2Talls Stimmung ist seit gestern leider ein wenig gedrückt und wir überlegen lange, was los sein könnte. Die vielen Northbounder auf dem Trail sind schon manchmal anstrengend, aber liegts nur an den Leuten oder sind wir auch einfach etwas ko von den letzten Tagen? Die Kälte und das Wandern sind schon anstrengend und mich kostet das schon einige Körner.
Der Wind hat in der Nacht nachgelassen und wir können bei Sonnenschein und etwas höheren Temperaturen heute mal wieder in kurzer Hose starten. Die Baumsituation ist weiterhin anstrengend, bis wir zu dem Bereich kommen, wo ausgiebig geräumt und gesägt wurde. Es gibt auch in Oregon Hiking Clubs, die sich um bestimmte Abschnitte des Trails kümmern, wovon wir hier sehr profitieren. Das ist wirklich klasse, denn so können wir wieder ganz unbeschwert den Waldweg genießen und einfach nur laufen.

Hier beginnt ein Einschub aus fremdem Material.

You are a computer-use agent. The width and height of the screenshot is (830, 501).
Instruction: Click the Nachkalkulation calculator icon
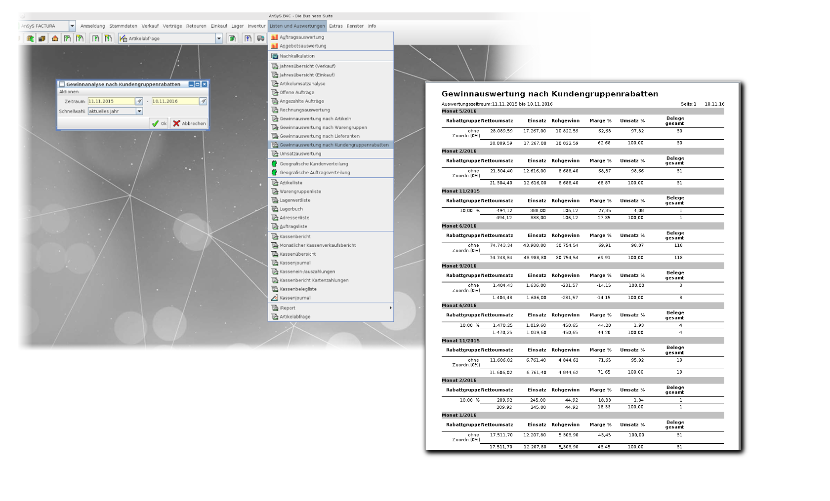tap(275, 56)
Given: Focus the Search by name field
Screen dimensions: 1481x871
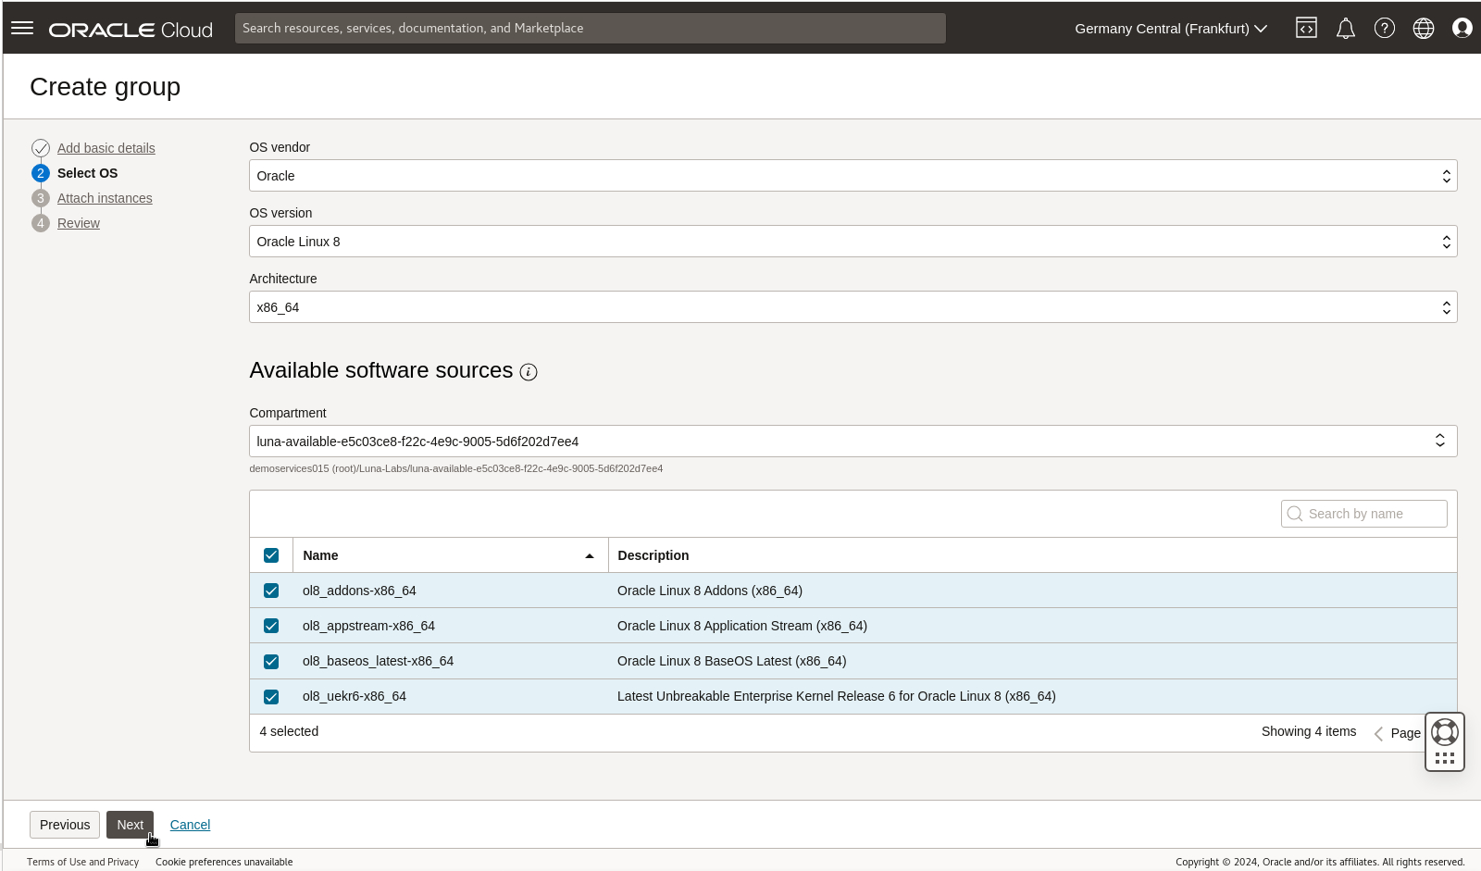Looking at the screenshot, I should click(1363, 514).
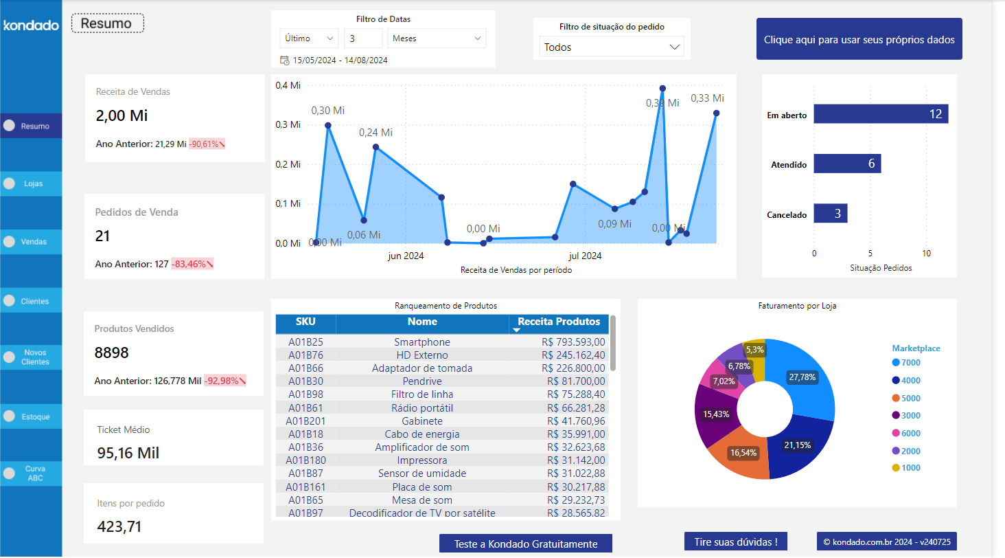Click the calendar icon beside the date range
The height and width of the screenshot is (558, 1005).
[284, 60]
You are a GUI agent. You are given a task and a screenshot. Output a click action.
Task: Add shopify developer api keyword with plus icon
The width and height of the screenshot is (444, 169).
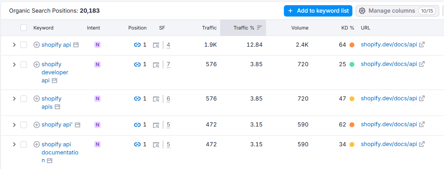(x=37, y=65)
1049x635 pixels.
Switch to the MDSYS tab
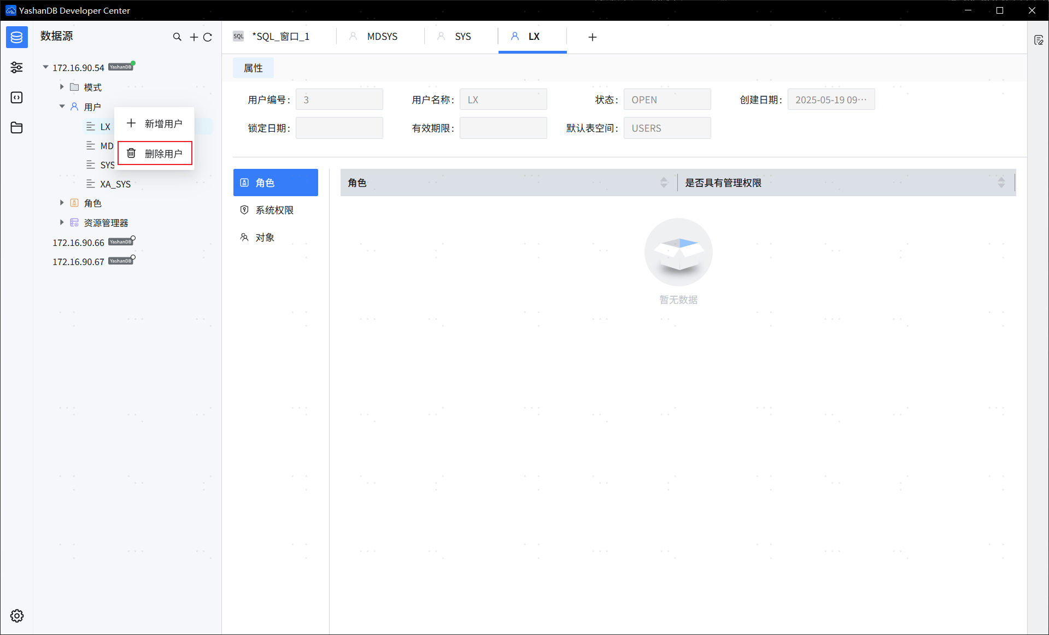382,37
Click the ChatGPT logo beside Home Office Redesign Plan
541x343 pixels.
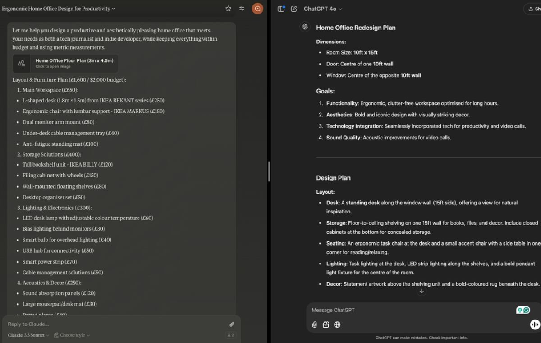pyautogui.click(x=305, y=27)
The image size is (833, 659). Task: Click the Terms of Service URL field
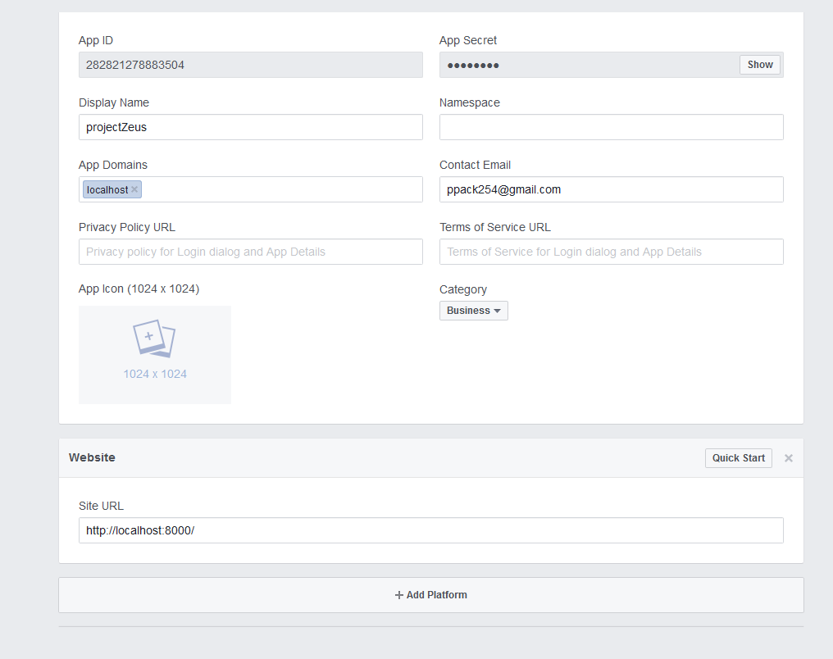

Wir kommen nach einiger Zeit an einem großen Parkplatz vorbei, wo wir mal wieder, sitzend an einem Picknicktisch, unser Mittagessen verspeisen. Welch ein Luxus. Zur Zeit essen wir mittags Tortillas mit Thunfisch. Manchmal kommt auch Nussbutter auf den Fladen, aber mittags etwas Deftiges zu haben, tut ganz gut. Auch wenn ich ja schon einige Zeit gar keinen Fisch esse, bin ich hier wieder auf diese Variante umgestiegen. Dieser Parkplatz wäre eine super Möglichkeit, die Wanderer mit Trailmagic zu beglücken, denken wir, aber heute steht nichts bereit. Immerhin gibt es Mülleimer, wo wir unser Zeug abwerfen können.
Etwas aus der Ferne werden wir während unser Pause von einem Tageswanderer angesprochen, der mit seinem dicken Hund unterwegs ist. Er erkennt schnell an unserem Akzent, dass wir aus Deutschland sind, und berichtet von einem tollen Schnitzelessen in Leavenworth (googelt den Ort mal). Schwärme niemals einem Thruhiker von Essen vor, das kann ganz böse enden... Nach einiger Zeit treffen wir Hund und Herrchen nochmal auf dem Trail wieder. Wir erfahren, dass der Typ in Tübingen studiert hat und nun als Food Fotograf tätig ist. Der Hund heißt übrigens Bruno und hat ungefähr die Figur seines Herrchens oder ist es vielleicht umgekehrt?
So viele Menschen hier haben in irgendeiner Weise eine Verbindung zu Deutschland und die Leute unterhalten sich zu gerne mit uns und erzählen uns ihre Geschichten.
Die Steigung von ca. 400 Höhenmetern geht uns super unter den Sohlen davon und wir bekommen den Eindruck, dass wir doch schon Traillegs entwickelt haben. Na endlich...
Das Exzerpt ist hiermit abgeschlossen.